From: Lorenz Brun <lorenz@monogon.tech>
Date: Tue, 12 May 2026 17:26:56 +0200

> xdp_build_skb_from_zc() allocated xdp->frame_sz bytes from the per-cpu
> system_page_pool and built the skb head with napi_build_skb(). The
> latter places skb_shared_info at the tail of the buffer, but the
> helper sized the allocation as if the whole frame_sz were usable for
> data. Whenever the packet plus reserved headroom approached frame_sz,
> the head memcpy overran shinfo with packet content, corrupting
> ->flags (SKBFL_ZEROCOPY_ENABLE) and ->nr_frags, which then drove
> skb_copy_ubufs() off the end of frags[] on the RX path:
> 
>   UBSAN: array-index-out-of-bounds in include/linux/skbuff.h:2541
>   index 113 is out of range for type 'skb_frag_t [17]'
>    skb_copy_ubufs+0x7da/0x960
>    ip_local_deliver_finish+0xcd/0x110
>    ice_napi_poll+0xe4/0x2a0 [ice]
> 
> The overrun bytes come from the packet, so an on-wire sender can
> corrupt kernel memory remotely whenever the XDP program returns
> XDP_PASS.
> 
> Rather than patch the sizing math, switch to the pattern used by other
> in-tree AF_XDP zero-copy drivers like mlx5 and i40e which use
> napi_alloc_skb() sized to the actual packet plus skb_put_data().
> This sizes the head exactly for the data being copied, drops the
> system_page_pool local_lock from this path, and removes the
> structural mismatch between frame_sz and the skb head buffer. Frags
> are allocated with alloc_page() per frag, matching the other drivers.
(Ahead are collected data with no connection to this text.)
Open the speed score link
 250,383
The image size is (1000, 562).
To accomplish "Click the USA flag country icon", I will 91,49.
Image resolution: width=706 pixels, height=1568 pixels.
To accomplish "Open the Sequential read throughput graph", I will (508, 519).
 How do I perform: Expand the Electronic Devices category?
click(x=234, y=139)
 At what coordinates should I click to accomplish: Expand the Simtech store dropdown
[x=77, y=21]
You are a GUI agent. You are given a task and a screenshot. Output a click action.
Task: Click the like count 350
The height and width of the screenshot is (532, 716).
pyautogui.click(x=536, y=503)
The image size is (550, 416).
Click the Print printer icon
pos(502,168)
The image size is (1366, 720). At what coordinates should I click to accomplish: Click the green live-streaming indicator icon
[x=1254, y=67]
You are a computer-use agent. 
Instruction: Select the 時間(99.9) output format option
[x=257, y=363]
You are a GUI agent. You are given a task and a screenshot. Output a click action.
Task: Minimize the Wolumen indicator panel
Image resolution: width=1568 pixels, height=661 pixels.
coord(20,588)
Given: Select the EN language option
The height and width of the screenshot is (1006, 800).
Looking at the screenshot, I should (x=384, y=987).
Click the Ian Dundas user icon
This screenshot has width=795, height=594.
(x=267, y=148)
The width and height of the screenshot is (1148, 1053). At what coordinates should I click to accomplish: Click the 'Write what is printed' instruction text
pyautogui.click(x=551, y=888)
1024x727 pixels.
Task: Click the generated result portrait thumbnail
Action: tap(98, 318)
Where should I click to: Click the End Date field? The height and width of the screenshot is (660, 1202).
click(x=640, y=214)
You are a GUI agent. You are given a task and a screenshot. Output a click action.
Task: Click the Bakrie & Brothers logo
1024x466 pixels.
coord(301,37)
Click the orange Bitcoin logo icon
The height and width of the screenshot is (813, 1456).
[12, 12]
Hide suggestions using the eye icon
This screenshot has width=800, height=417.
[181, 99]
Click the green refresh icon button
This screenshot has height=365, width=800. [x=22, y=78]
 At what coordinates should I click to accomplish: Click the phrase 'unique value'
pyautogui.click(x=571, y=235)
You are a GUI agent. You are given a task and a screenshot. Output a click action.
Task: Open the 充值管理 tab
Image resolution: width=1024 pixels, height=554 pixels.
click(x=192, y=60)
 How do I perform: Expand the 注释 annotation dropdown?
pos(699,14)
I used napi_build_skb() + system page_pool to enable PP recycling
improving XSk XDP_PASS performance a lot.
Are you sure there's no other way to approach this?

napi_alloc_skb() used in other drivers works, but it's sorta old
approach which is way slower.

System page_pools always allocate a full page, why can it create an skb
prone to overruns?

> 
> Fixes: 560d958c6c68 ("xsk: add generic XSk &xdp_buff -> skb conversion")
> Cc: stable@vger.kernel.org
> Signed-off-by: Lorenz Brun <lorenz@monogon.tech>
Thanks,
Olek

^ permalink raw reply	[flat|nested] 2+ messages in thread

end of thread, other threads:[~2026-05-13 15:21 UTC | newest]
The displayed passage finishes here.